Later on in Killers, when Burkhart’s in jail, I thought about Colin Walsh’s debut novel Kala and how the copy I received (the book came out in June) was really messed up, which is an example of the lax standards at publishing houses (and diminished staff) today and also a disservice to Walsh, whose whodunit about a group of friends on the West Coast of Ireland was fairly compelling. I was reading the novel, on page 84, and then the next page was 277. Huh? Not long after, it shifted from page 308 to 117. I persevered, for the intrigue was worthwhile (if not Walsh’s slightly-above pedestrian prose), but had to read repeated passages as I lumbered to the end.
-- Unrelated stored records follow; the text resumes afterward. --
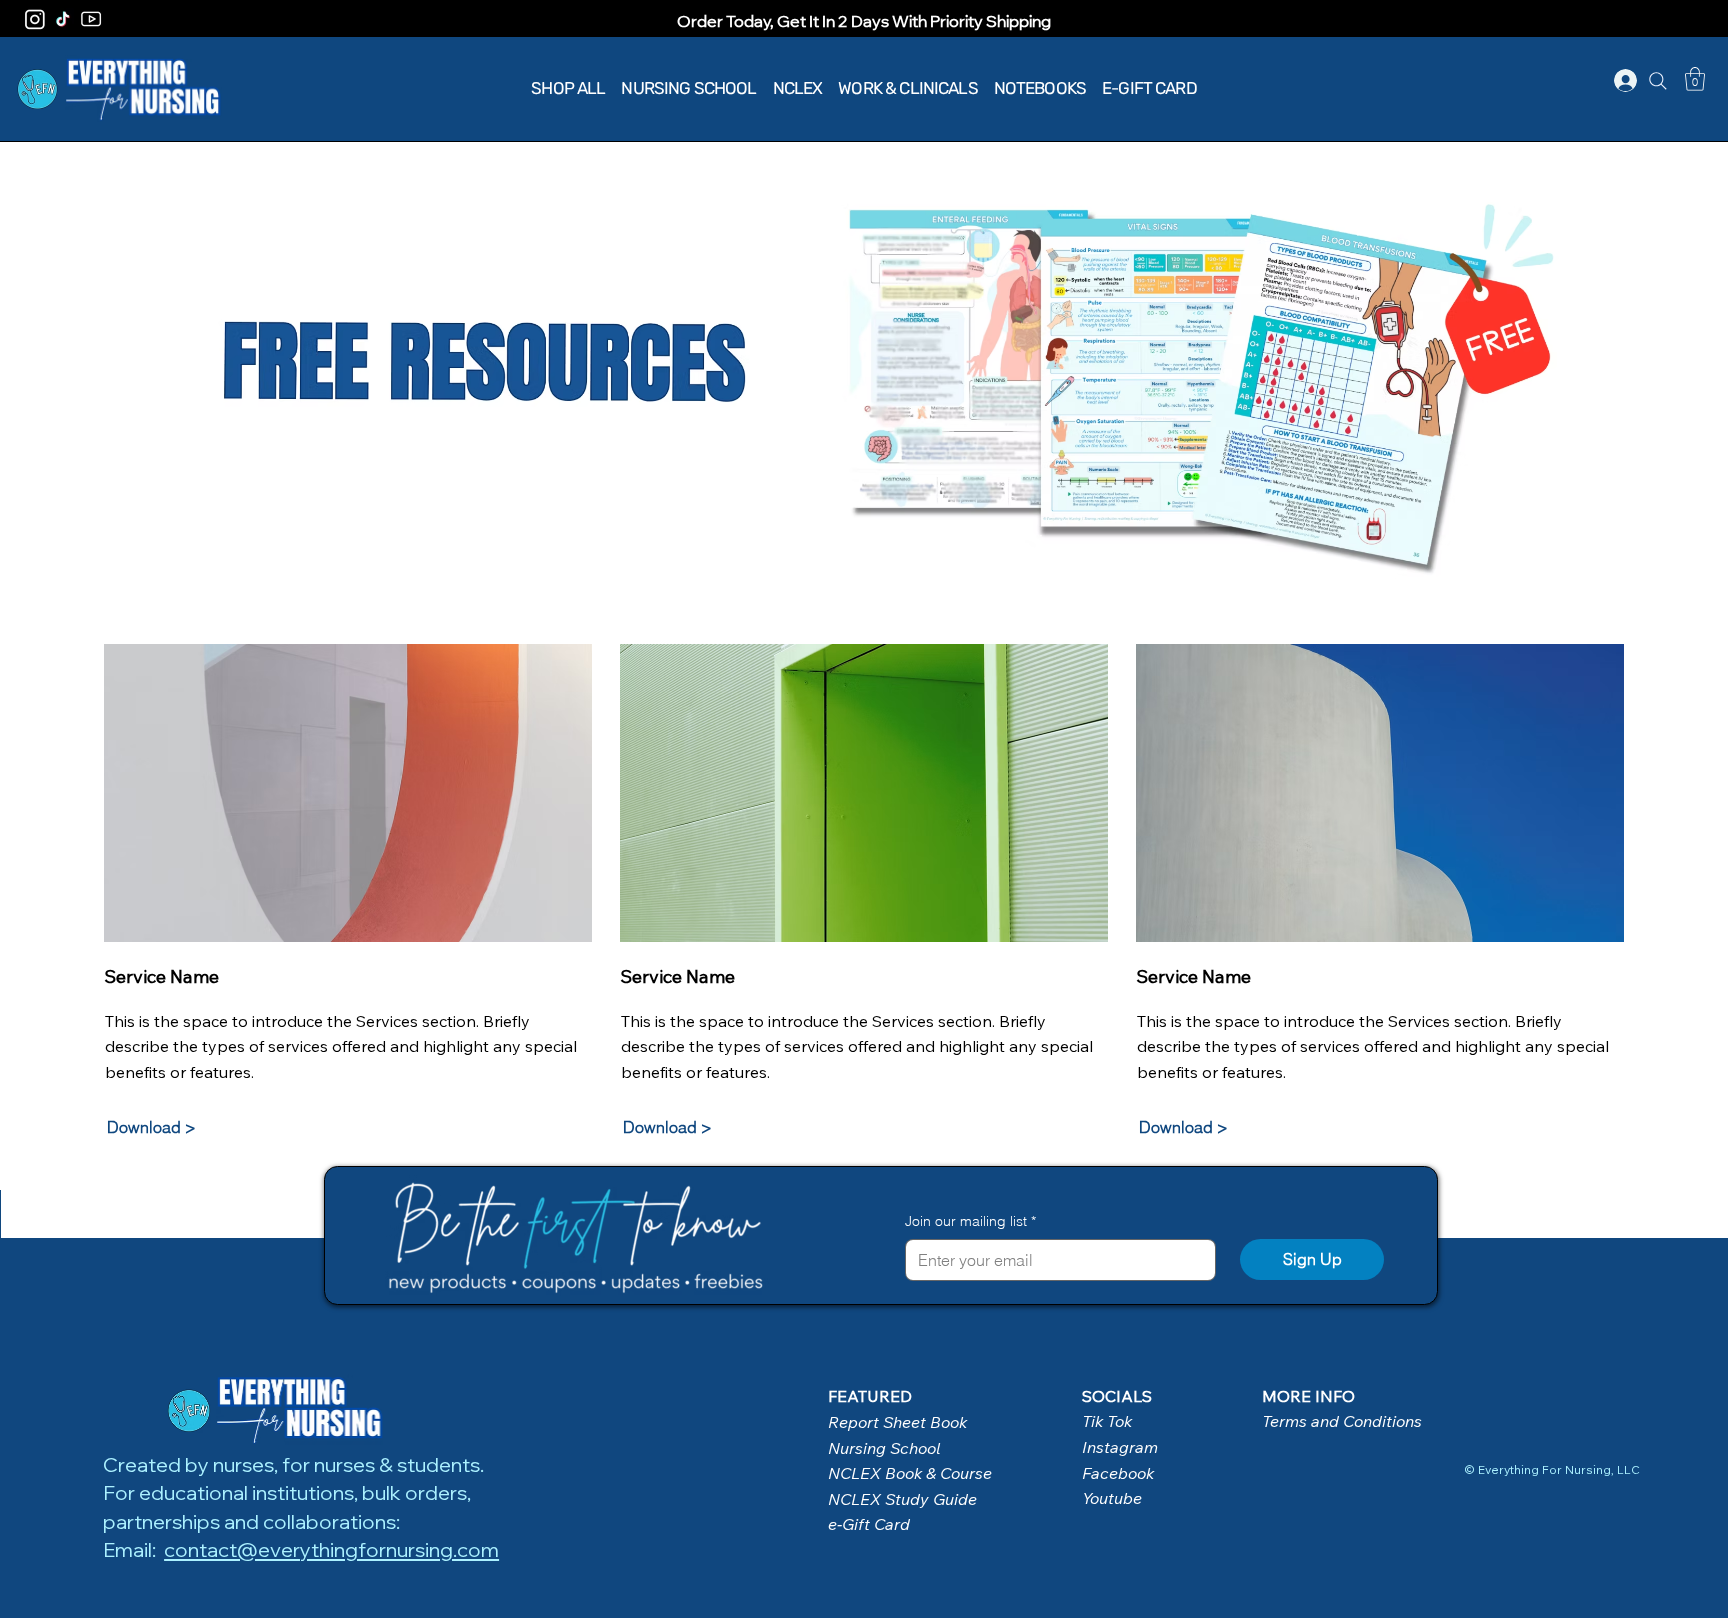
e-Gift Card (869, 1524)
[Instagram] (35, 19)
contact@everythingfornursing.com (331, 1549)
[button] (1695, 79)
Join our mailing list (970, 1221)
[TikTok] (63, 19)
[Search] (1657, 81)
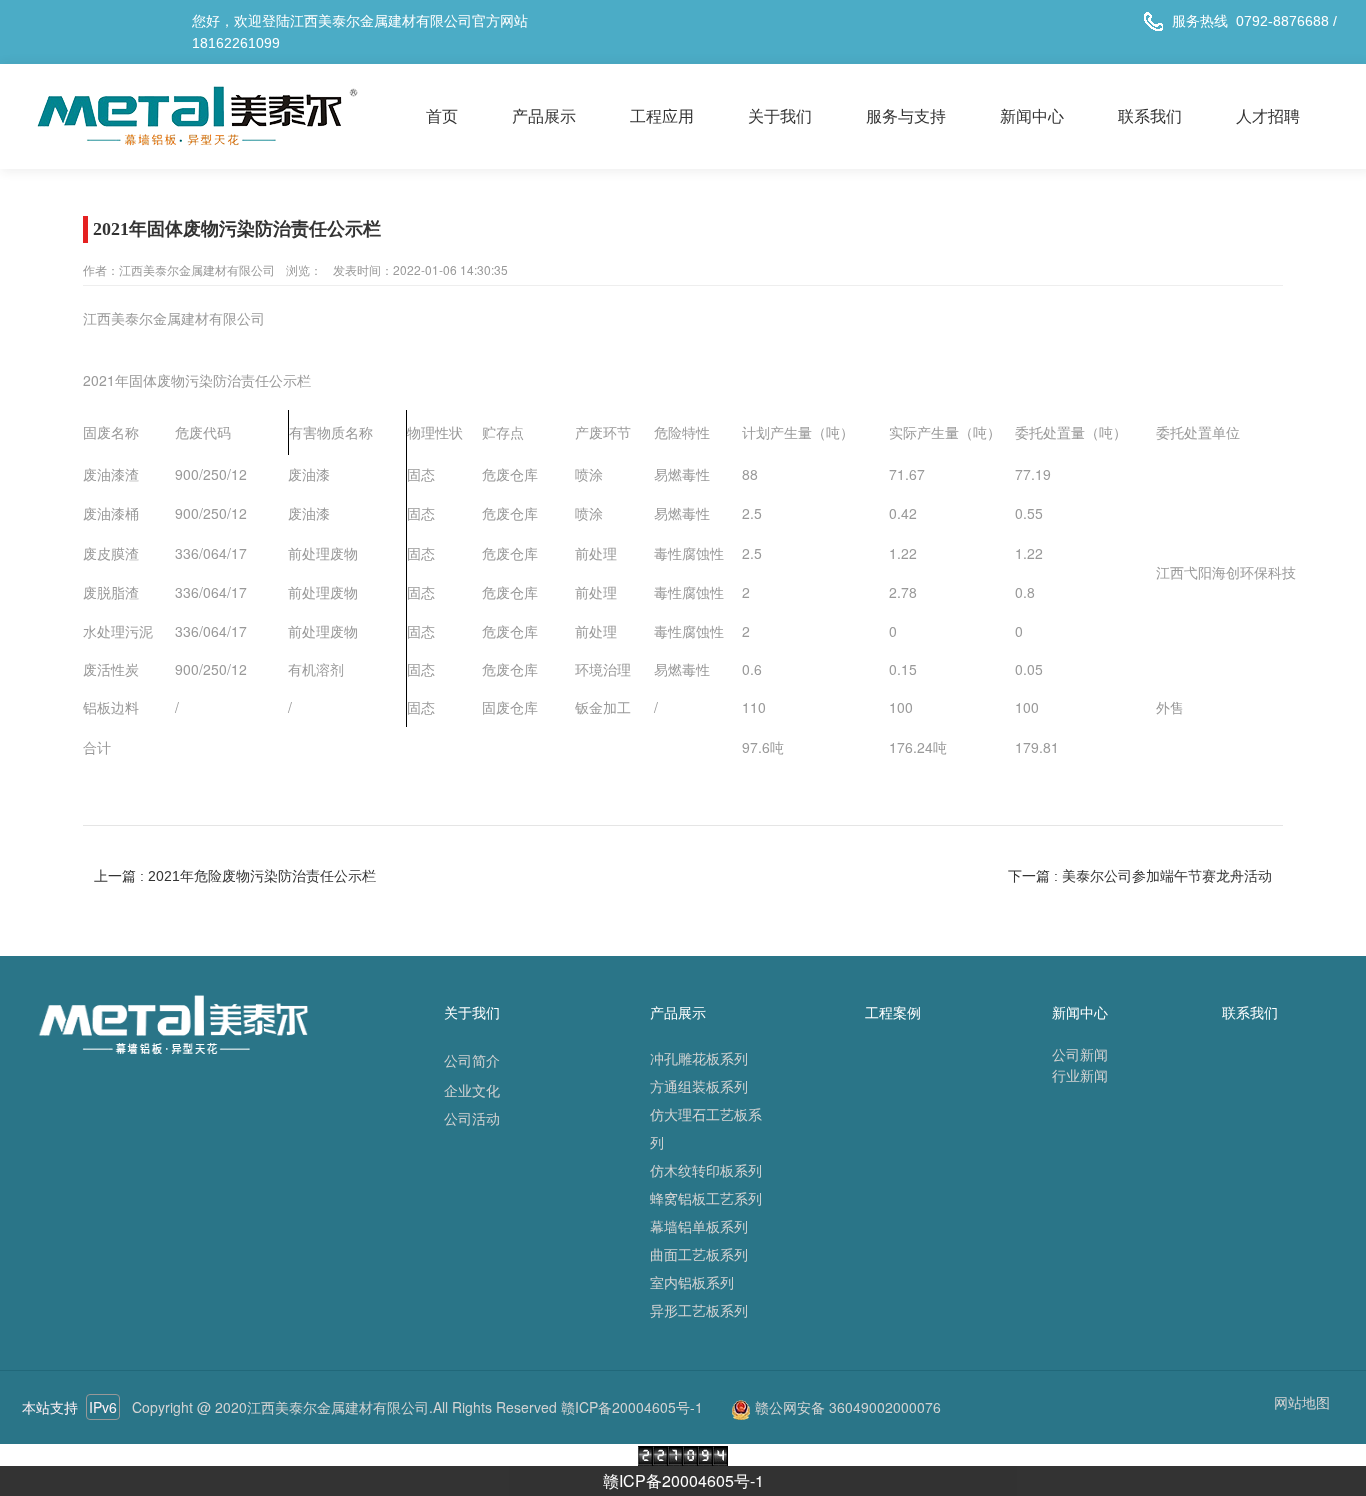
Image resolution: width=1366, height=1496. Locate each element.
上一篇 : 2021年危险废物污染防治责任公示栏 (235, 876)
Once done, I read a Washington Post review of Kala by Ellen Atkins, who gave the novel a rave. She writes: “With revelation upon revelation, [the characters’] ordinariness seems all the more mysterious, and this first-time novelist all the more masterly in writing in such an original voice.” I assume Atkins received an advance copy of Kala, as is still standard practice (for as long as book reviews are published), and not the mangled version I bought in early-September. Isn’t that something? Doubleday sends reviewers (maybe an uncorrected proof!) an ordered novel, and consumers like me get the damaged goods.